Wednesday, February 23, 2011

Motivating and assessing undergraduate students

In the "good old days" university students were "self-motivated", assessment was almost all based on exams and whether students showed up for tutorials and lectures or read the textbook was their own problem. However, the painful reality today is that most students will usually only do some work under a "carrot and stick" system of continuous assessment. Consequently, in many courses students can get credit for just showing up at tutorials and can get easy marks for assignments, some of which they get "help" with from their friends. This means that a student can pass a course even though they get a failing mark on the final exam. 

This semester I am co-teaching PHYS2020 Thermodynamics and Condensed Matter Physics with Joel Corney. [I have previously posted lectures I have given in this course]. Joel recently came up with a new assessment system that I think addresses some of the problems mentioned above. The details are below.
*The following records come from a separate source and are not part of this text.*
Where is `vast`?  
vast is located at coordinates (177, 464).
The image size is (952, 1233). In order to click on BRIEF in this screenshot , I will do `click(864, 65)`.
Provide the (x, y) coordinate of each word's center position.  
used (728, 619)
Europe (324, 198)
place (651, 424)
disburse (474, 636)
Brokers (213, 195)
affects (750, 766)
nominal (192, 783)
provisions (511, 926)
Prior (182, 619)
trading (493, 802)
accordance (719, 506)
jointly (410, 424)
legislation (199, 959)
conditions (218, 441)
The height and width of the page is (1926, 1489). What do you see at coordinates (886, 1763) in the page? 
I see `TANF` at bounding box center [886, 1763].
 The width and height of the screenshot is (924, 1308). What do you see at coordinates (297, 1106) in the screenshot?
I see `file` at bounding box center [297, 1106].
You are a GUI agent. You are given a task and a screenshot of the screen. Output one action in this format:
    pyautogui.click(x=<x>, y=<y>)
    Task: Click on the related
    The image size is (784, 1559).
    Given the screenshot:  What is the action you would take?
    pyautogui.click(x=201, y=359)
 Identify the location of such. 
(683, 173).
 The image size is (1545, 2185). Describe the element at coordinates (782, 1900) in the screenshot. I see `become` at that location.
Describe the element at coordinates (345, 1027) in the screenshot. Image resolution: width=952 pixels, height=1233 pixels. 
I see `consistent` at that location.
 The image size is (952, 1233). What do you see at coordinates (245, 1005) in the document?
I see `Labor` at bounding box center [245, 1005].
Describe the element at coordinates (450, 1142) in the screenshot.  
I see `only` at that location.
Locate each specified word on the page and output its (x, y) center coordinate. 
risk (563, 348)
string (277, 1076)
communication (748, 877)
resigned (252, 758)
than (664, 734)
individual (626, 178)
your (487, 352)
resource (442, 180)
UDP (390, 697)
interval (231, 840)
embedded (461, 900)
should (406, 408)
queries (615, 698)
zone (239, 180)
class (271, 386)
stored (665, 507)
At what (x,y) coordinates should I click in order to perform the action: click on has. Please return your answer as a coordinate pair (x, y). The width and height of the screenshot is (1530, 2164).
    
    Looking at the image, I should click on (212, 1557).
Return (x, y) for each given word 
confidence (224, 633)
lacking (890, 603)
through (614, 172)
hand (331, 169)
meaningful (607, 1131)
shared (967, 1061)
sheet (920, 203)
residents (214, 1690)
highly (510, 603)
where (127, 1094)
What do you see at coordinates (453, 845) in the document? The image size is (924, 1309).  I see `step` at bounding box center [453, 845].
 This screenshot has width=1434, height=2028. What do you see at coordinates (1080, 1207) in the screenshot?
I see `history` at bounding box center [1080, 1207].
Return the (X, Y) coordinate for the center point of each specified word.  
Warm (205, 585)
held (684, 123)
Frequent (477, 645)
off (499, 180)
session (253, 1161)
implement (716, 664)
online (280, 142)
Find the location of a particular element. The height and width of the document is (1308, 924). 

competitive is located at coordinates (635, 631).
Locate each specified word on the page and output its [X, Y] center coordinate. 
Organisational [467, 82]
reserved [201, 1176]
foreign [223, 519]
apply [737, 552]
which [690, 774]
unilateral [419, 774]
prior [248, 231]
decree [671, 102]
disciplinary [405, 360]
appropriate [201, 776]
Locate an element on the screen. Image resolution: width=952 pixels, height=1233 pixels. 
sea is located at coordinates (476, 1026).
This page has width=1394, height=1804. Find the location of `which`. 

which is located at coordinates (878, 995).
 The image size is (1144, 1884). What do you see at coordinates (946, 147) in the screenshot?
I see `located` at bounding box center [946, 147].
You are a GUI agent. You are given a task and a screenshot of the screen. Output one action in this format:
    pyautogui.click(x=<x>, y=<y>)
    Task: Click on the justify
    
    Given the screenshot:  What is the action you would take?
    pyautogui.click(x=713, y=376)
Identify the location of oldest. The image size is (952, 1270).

I would be interested in hearing from people who have used such a system or other alternatives.

Summative Assessment  
Laboratory Reports    25%
Midsemester Exam    20%
Final Exam    55%
Total for Summative Assessment: 100%

Formative Assessment
Tutorial group work    40 points
Homework Problems    40 points
Reading Quiz    20 points

Total for Formative Assessment: 100 points

Your overall grade will primarily be determined by the total summative mark.  However, you cannot pass the course without also passing the formative component, and an excellent mark for the formative component may push you up into the next highest grade.

The assessment matrix shows the minimum summative mark (along the bottom) and formative mark (down the side) required to achieve each grade:

Assessment Matrix
85 points2345677
75 points1234567
65 points1234567
50 points1234567
45 points1222222
25 points1222222
0 points1111111


  1. This is an interesting setup!

    In my courses, I've made the formative assessments (reading quizzes, practice problems, and class participation) each worth 7% of the grading scale, the summative assessments (weekly quizzes, labs, and project-based homework) each worth 23% of the grading scale, and the final exam worth 10%.

    With this setup, they cannot pass by completing the formative assessments alone, but each formative assessment category will make the difference between a B and a B+, a D+ and a C-, etc.

    I also periodically show them the correlations between their grades in the different categories. (For example, the weekly quiz grade is strongly correlated with the daily reading quiz grade, indicating that only the students who keep pace with the class discussion can expect to succeed at the end of a unit of material.)

  2. I like the shift to more lab work. When I did the course in 07 there were no labs.